# Travail à réaliser
D'après le texte sur Boko Haram, sur quelle région Iswap a-t-il étendu son aire de contrôle ?

# Texte
Ces affrontements constituent la conclusion, dans la violence, d’une longue série de tensions entre deux groupes djihadistes issus du même noyau, Boko Haram, un temps sous les ordres d’Abubakar Shekau. Après avoir échoué à créer son propre « émirat » en 2014, le chef de Boko Haram avait fait allégeance à l’Etat islamique (EI) en 2015, mais en raison de divergences profondes, s’était vu défaire l’année suivante du commandement de ce qui avait été baptisé wilayat (province) Afrique de l’Ouest (Iswap).

Pratiques brutales

Furieux, Shekau avait alors ravivé la faction « historique » de Boko Haram, le JAS, et deux zones d’influence s’étaient dessinées. D’un côté, Iswap avait étendu son aire de contrôle sur la région du lac Tchad, privilégiant l’attaque de positions militaires plutôt que de civils. Une rupture avec les pratiques brutales de ­Shekau lequel, de son côté, poursuivait son combat depuis la forêt de Sambisa.

# Données fournies
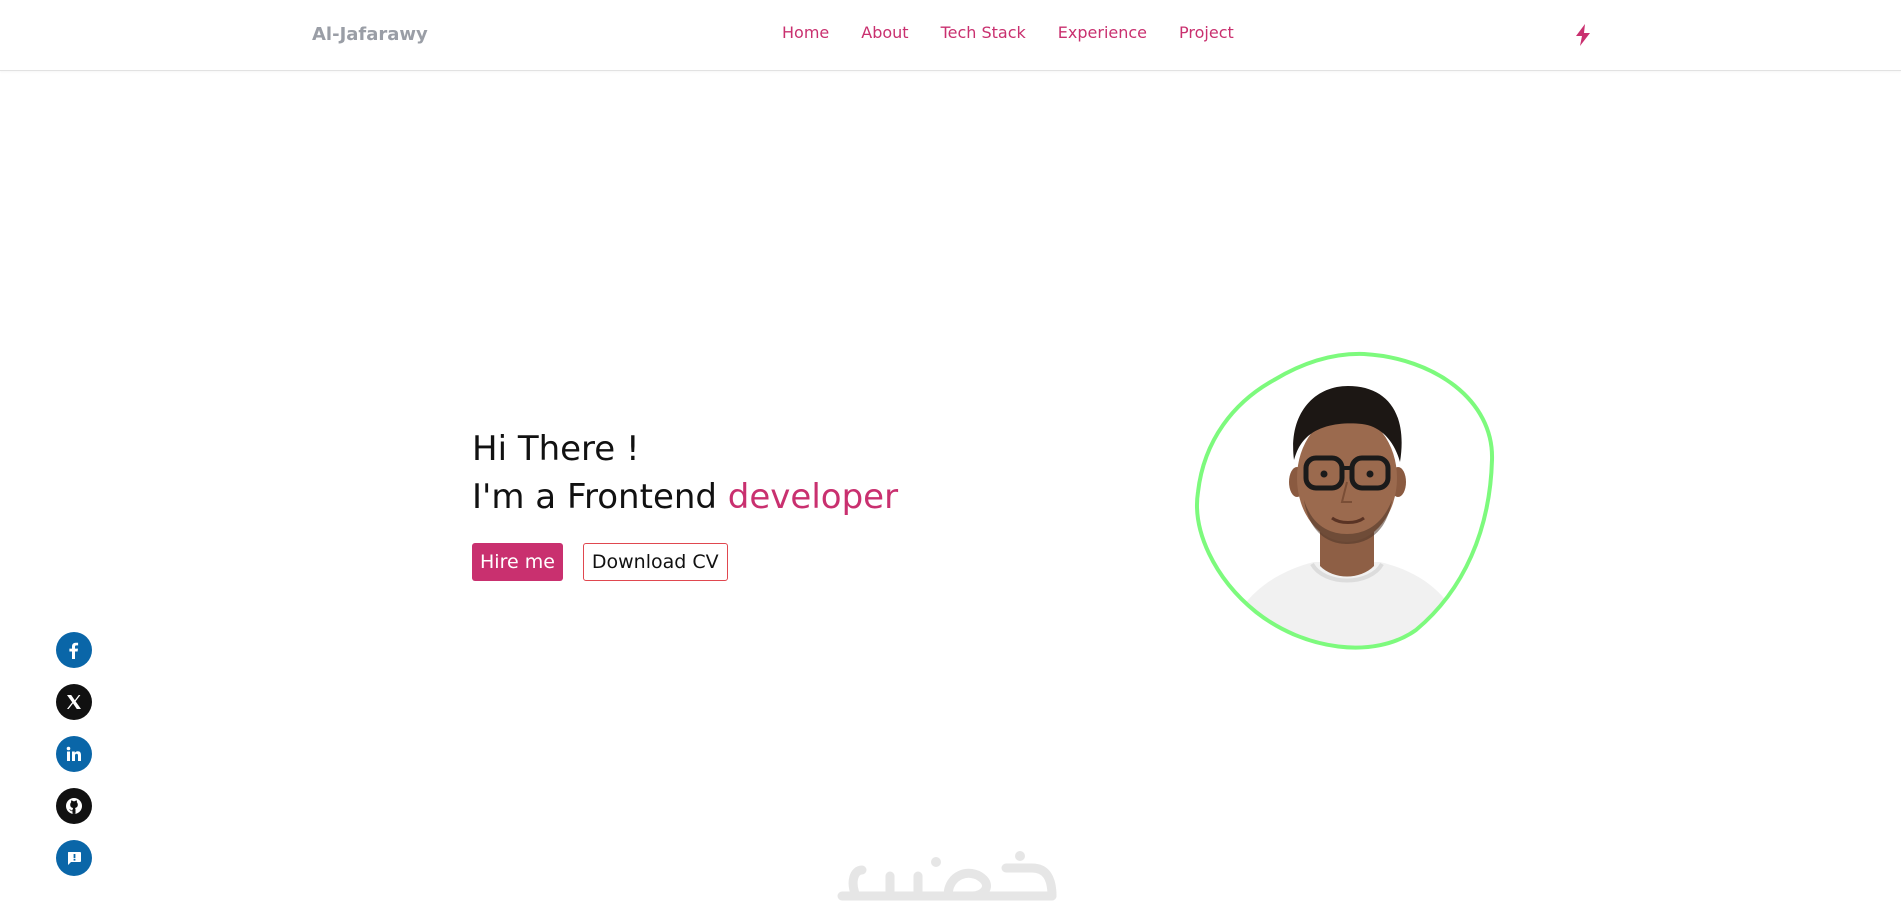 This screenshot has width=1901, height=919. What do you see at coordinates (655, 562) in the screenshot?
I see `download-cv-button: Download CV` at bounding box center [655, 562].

---

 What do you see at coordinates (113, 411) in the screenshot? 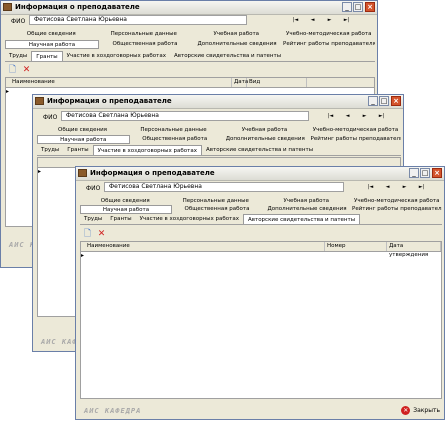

# Réponse écrite
Iswap a étendu son aire de contrôle sur la région du lac Tchad.